Dental implants technology

Technological advances now allow surgeons to find the right angle to place the implant in the jaw. The specialist can now use a surgical guide designed by computer to guide the drilling of the bone and make the implant placement more accurate.

“During the implants, surgical navigation allows the practitioner to follow live on a computer screen the exact position of its tools in the patient’s jaw,” says Dr. Philippe Khayat practitioner in Paris. This technology, derived from general surgery, adds new tools now available to dentists to improve the placement of implants and reduce the impact of the intervention in limiting the incisions on the gum. Advances in imaging, coupled to the computer processing of images, allow surgeons to prepare the installation upstream and better target their actions.

New opportunities are offered to practitioners who are educated implantology and acquired little by little these devices, despite their cost to meet the changing current practices. “The placement of dental implants is becoming commonplace, especially when the surrounding teeth are healthy and want to avoid cutting them to be a bridge,” said Dr. Stephen Daniel, service dentistry parontologie the Hotel-Dieu in Paris.

A dental implant is in fact a screw, usually made of titanium placed in a hole in the jawbone and which is fixed, after a variable period, a false tooth. The jawbone is indeed able to recover around the implant, which then becomes truly an artificial root for prosthetics, withstanding all efforts related to chewing for many years. “The discovery of osseointegration has been a revolution: it can completely replace a tooth or a tooth and restore patients’ ability to chew, smile, talk normally,” said Dr. Hadi Antoun, practicing in Paris.

The main difficulty is to find the ideal angle to place the implant, and thus the prosthesis, in harmony with the rest of the dentition. With experience, surgeons frequently these interventions, properly position the implant of hands but when the dentist has less experience, or under certain conditions, it can now use a surgical guide designed by computer to guide the drilling of bone. The scanner, coupled to a computer, makes it possible to obtain a 3D image of the jaw of each patient.

Less waiting

A new X-ray machine, using a conical beam of rays, a team many dental offices now: it improves patient safety because it reduces the amount of radiation needed to form a complete picture of the jaw. With radiopaque markers placed on a gutter, it is possible to simulate the future location of the implants. We can then verify that they are well placed and make a surgical guide that will guide the surgeon’s drill. “Many surgeons are reserved on these approaches, however, because the images may lack precision, particularly when the mouth already contains metal, which is quite common. With an image even slightly inaccurate, the surgical guide is not perfect and the position of the implant is not always satisfactory, “laments Dr. Philippe Khayat. “The experience of the surgeon who can then correct any discrepancies.”

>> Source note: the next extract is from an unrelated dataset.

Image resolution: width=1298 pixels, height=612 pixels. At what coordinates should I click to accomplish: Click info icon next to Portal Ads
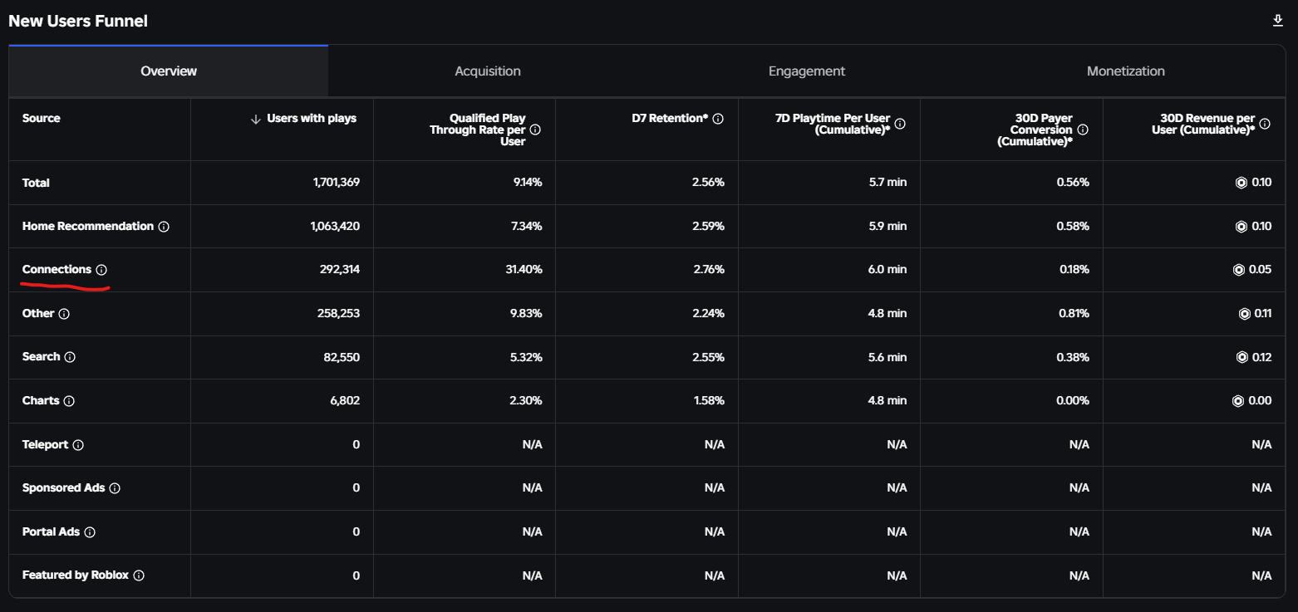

The reduction of postoperative and reliability of the poses that these new tools provide, however, seem promising, especially for dentists who specialize in implant dentistry. Associated with the development of new implants which integrate more quickly into the bone, new technologies have reduced the waiting time between implant placement and fixation of the definitive prosthesis, which rose from 6 at 12 weeks instead of 4 to 6 months.

“The arrival of the implants and progress in their poses, completely redefining the principle that new teeth must be carried by neighboring elements and including teeth that mutilates this purpose,” says Professor Paul Mariani , Faculty of Dentistry of Marseille. A revolution that Medicare has not yet taken into account since it partially reimburses the bridge but not implants.